On a different register, but still emphasizing the all-important role of farming within the lgbo, the narrator talks about how people in Umuofia resort to agriculture for purposes they do not have proper tools for. Important events in Things Fall Apart are never accurately dated. The narrator, regardless of his omniscience and his strong grasp of all events past and present, only provides approximate dates, even for the most important events in the novel. For example, Ikemefuna, we read, "came to Umuofia at the end of the care-free season between harvest and planting" (p. 24). The reader cannot tell exactly when Ikemefuna actually joined Umuofia, but he/she gains an inside knowledge of the activities the lgbo consider of importance. This rather unorthodox way of situating important events in relation to farming seasons is very indicative of a community where orature is the norm.
All throughout the novel, Achebe provides ample evidence attesting to the oral nature of the lgbo society. In Things Fall Apart, lgbo imagery, onomatopoeias, songs, proverbs as well as short stories are extensively used to capture the tone and rhythm in the village of Umuofia and to give a greater sense of authenticity to Achebe's narrative. As early as the opening pages of the novel, the reader gauges the all-important role that drums play in this traditionally oral community. With the lgbo indeed, drums, just like humans, do speak and have a language of their own. Be it at wrestling contests (p. 1), to convene important meetings (p. 7), or simply to announce big events (p. 78), the lgbo people learn how to listen to the sounding of the drums in order to interpret messages and respond to calls for community meetings. While expressions like "Gome, gome, gome, gome" (p. 7), and "Diim! Diim! Diim!" (p. 106) obviously imitate the sounds of drums, phrases like "Aru oyim de de de dei!" (78), "Oji odu achu ijiji-o-o!" (p. 100) and "Umuofia obodo dike" (p. 106), for which Achebe provides no translation or definition, capture the esoteric language of the spirits English could not capture, but lgbo could.
With drums and other musical instruments like "ekwe," "udu," or "ogene" (p. 4), Achebe describes a community for whom hearing is of paramount importance. With phrases such as "the story was told," (p. 23) Achebe makes an overt nod to his African oral traditions and reaffirms the importance of storytelling in Igboland. On various instances, animal images are used not only to tell stories, but also to teach important lessons to audiences in attendance. Throughout Things Fall Apart, Achebe saturates his narrative voice with characteristics of spoken discourse indicative of an initial lgbo utterance in a deliberate gesture to reinforce the validity of his native culture. More than just characteristics of orature, Achebe also incorporates songs, litanies and incantations to speak to his people's religious beliefs.

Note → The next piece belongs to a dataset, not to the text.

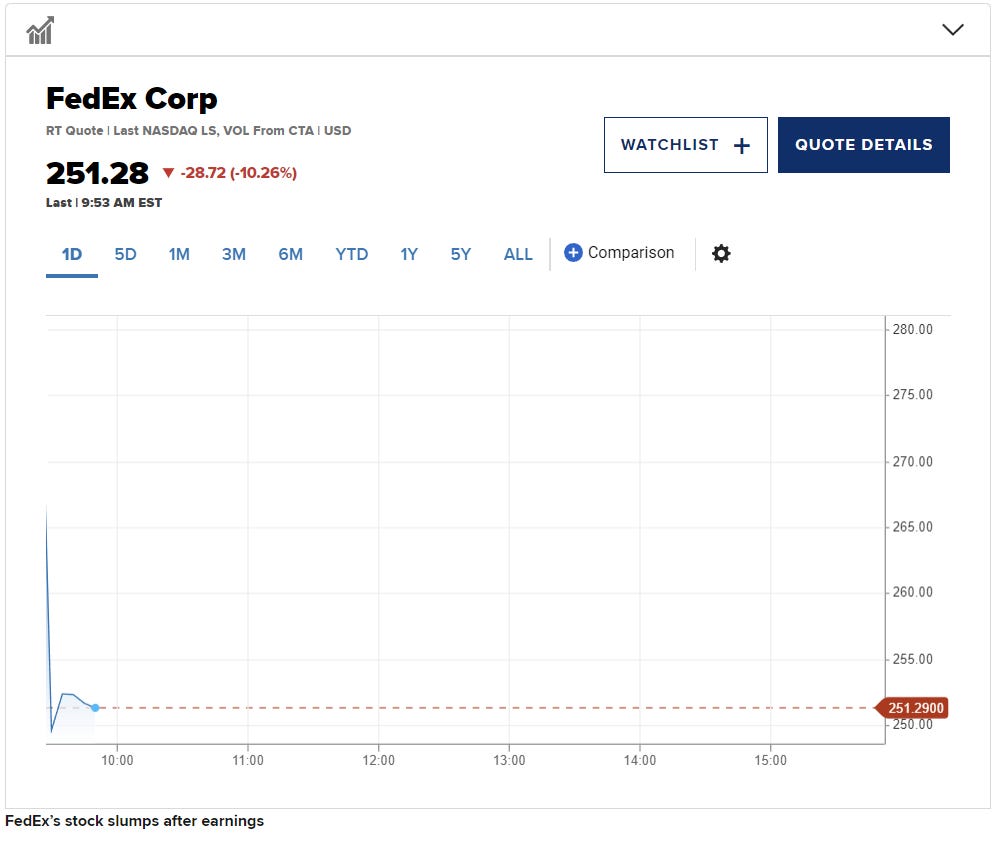Click the blue plus Comparison icon

coord(573,253)
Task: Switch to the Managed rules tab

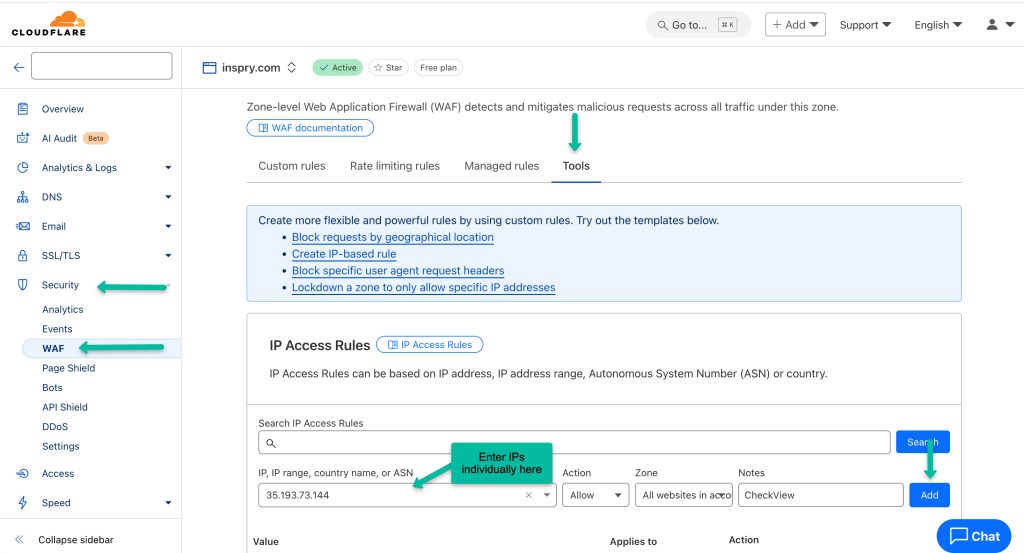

The populations of Umuofia, the reader learns from Achebe's language, are deeply rooted in their traditions and culture. Throughout the novel, the narrator recounts in detail how the spirits and deities of this polytheist society influence the lives of people in Umuofia. Extensive descriptions of sacrifices and rituals to appease and please supernatural entities are provided (p. 91). Ani, the Goddess of the Earth, principally, is the object of much veneration for the land needs to be blessed, in part, because of the all-importance of agriculture mentioned earlier. The Igbo, we remember, allotted the evil forest, a haunted piece of land to the White man, to build their church on. People from Umuofia did not take any concrete action to prevent the British from settling in their village. They had faith in the spirits and left it up to the power of their gods to drive the White man out.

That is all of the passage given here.